29.9.25

As marcas da memória

 

Damian Hovhannisyam




Tenho no rosto as marcas da memória 
e debaixo da língua 
todas as palavras maternas 
com que aprendi a nomear a vida.
Coloco uma pedra 
sobre a espada dos momentos 
em que estremece o escasso tempo, 
nesta vida que se desdobra 
em densas sombras 
misturadas no sangue de quem nasce. 
Deslembro a ideia da morte 
e continuo a indagar a dádiva dos dias 
presos à clandestinidade de deus.
Com os dedos atados 
ao fogo-preso da penumbra, 
ondulo o meu nome 
em labaredas cintilantes.

Graça Pires
De Antígona passou por aqui, 2021, p.78

22.9.25

Em seara alheia

                            

14.


No tempo de ser erva
ofereci-me aos bichos e aos homens
e ensinei-lhes o verde e a frescura.
Depois fui pedra
e dei poiso aos bichos e aos homens
para despirem o cansaço.
Nesse tempo de pedra
aprendi a descida e o prazer de rolar
e ver o céu rolar em minha volta.
Depois experimentei ser água
e lavei as memórias de ser erva e de ser pedra.
Agora respiro fundo ao cheirar a erva acabada de cortar.
Apanho pedras no caminho e acaricio-as.
Guardo nos olhos o ondular das águas de regresso.
Chamam-me mulher.
Ainda me falta ser vento e ser viagem.

Licínia Quitério
In: No sítio das mulheres estremeço e teço e parto: antologia temática.
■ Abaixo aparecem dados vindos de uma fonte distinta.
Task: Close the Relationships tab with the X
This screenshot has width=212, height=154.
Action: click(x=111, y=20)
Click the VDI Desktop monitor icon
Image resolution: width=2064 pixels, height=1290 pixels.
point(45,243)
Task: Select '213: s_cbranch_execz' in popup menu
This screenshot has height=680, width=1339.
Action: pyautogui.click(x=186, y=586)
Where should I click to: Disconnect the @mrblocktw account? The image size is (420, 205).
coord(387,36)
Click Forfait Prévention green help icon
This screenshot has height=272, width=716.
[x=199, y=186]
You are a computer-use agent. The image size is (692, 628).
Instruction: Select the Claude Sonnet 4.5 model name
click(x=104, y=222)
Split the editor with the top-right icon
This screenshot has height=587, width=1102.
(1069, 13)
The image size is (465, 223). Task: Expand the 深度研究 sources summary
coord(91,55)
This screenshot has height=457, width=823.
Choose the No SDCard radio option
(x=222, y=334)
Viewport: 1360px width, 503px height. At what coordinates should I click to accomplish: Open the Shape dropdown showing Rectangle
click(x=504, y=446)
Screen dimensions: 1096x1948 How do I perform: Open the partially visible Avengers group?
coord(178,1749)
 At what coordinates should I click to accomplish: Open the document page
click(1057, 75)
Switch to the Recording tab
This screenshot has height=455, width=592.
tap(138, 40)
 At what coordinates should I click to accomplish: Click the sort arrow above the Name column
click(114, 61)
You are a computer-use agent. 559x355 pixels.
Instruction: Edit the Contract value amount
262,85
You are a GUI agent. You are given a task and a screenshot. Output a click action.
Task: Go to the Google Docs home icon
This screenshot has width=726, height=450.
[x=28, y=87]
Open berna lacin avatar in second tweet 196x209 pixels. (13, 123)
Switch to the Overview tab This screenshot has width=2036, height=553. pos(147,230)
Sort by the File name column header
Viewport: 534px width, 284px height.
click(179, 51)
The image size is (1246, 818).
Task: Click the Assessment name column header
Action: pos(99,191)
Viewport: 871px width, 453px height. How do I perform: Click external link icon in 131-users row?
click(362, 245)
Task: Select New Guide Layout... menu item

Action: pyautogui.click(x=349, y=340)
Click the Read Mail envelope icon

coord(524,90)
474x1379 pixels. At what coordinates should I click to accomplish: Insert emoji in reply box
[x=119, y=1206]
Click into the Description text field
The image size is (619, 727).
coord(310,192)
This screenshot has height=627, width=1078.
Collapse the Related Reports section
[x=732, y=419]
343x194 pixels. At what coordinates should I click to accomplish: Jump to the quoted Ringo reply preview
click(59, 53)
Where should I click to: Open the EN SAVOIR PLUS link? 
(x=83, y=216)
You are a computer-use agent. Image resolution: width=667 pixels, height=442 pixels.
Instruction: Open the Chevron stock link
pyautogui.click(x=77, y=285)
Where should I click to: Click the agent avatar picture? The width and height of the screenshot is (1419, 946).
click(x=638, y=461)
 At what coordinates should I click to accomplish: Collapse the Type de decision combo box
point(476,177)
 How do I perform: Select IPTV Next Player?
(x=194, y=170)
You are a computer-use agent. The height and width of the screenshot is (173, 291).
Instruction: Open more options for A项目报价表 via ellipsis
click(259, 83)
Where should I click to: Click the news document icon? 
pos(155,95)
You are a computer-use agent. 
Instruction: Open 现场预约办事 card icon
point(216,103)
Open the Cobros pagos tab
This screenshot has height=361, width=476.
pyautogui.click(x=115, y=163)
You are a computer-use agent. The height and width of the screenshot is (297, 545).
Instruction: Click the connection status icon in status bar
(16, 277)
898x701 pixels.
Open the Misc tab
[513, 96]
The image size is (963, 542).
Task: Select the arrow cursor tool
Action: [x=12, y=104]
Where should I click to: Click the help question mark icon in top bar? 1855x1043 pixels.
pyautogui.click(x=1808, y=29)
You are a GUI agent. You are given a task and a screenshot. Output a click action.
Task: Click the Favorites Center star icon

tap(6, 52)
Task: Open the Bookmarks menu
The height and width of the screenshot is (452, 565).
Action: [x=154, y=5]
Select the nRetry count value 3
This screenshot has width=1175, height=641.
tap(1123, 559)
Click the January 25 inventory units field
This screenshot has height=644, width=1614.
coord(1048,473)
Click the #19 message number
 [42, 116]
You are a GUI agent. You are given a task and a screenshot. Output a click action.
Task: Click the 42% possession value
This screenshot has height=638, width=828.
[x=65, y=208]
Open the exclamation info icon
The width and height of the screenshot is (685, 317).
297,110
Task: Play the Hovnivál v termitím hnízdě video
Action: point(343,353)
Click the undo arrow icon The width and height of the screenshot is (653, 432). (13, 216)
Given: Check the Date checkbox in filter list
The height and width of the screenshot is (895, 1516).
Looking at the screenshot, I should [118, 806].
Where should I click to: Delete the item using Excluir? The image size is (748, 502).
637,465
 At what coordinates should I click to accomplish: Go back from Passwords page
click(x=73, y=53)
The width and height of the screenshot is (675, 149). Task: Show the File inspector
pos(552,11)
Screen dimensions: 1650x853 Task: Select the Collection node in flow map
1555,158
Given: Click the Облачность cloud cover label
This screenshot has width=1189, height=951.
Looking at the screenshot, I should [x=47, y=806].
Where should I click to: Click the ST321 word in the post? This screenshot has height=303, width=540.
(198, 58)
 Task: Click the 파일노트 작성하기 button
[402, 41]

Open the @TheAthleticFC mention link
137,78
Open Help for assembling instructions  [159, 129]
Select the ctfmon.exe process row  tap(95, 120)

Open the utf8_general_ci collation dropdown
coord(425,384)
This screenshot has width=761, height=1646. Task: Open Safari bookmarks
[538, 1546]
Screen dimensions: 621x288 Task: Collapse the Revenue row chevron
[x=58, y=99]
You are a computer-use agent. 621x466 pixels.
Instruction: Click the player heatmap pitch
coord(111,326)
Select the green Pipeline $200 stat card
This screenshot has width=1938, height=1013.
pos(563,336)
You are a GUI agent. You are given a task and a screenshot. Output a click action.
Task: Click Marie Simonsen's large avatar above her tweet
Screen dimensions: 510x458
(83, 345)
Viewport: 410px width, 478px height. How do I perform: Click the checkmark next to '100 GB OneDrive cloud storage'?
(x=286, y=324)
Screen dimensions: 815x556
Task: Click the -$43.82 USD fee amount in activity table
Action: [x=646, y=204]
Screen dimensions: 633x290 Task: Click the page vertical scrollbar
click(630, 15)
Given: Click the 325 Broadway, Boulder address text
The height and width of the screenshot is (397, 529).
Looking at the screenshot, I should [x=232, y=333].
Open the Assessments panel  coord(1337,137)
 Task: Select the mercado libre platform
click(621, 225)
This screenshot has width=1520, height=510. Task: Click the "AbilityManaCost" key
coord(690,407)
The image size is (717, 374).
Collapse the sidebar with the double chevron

Lisboa: Poética, 2025, p. 24

15.9.25

Perturbada dádiva

 

Laura Makabresku




Acerco-me de mim.
Possuo um rubor adolescente no rosto.
Minhas mãos avaras dos gestos silenciosos
e do desvario da linguagem
fantasiam o amor que hão-de festejar.

É impreciso o espanto cativo no corpo
inclinado sobre a luz vigiando o fogo
em secreta e perturbada dádiva.

Uma fulguração sensível
desfaz o nó da sombra
e purifica o incêndio
que invade a cumplicidade
do olhar carregado de fascínio.


Graça Pires
De O improviso de viver, 2013, p. 37

8.9.25

Tão íntimas as palavras

Iman Maleki



                                           Para a Conceição Lima, a quem tantos poetas devem tanto



Tremendamente obsessivas as palavras.
Permanecem íntimas em sua voz
porque ela lhes ampara a luz.
Porque acende nas sombras
os sinais da melancolia
dos poetas que celebra com amor
em repetido espanto.

Nenhum enigma altera em seu olhar
os poemas que a convocam
para que lhes fulgure
o rosto e o nome o silêncio e o grito.

Tão íntimas.
Tão tremendamente obsessivas.
As palavras.

Graça Pires
De O improviso de viver, 2023, p. 36

1.9.25

Existem contornos de liturgia

 



Um súbito silêncio, mais que suspeito, 
encobre a morte das luas 
no olhar daqueles que, pela noite dentro, 
usam a cegueira 
para poderem atravessar as estrelas.
Existem contornos de liturgia 
na perturbada desordem que estilhaça a luz 
em sua inexplicável inclinação.
É escusado torcer as mãos 
junto ao caos que nos circunda 
quando contracenamos com o cosmos 
a hierofania consentida em olhos visionários.
Conheço a atracção dos abismos 
aberta ao mais inquietante silêncio 
e aos sons de uma imensidão desconhecida.
Imagino o jogo estonteante das estrelas cadentes, 
das estrelas que se extinguem, 
das estrelas que nascem, das constelações, 
dos cometas, dos planetas por descobrir.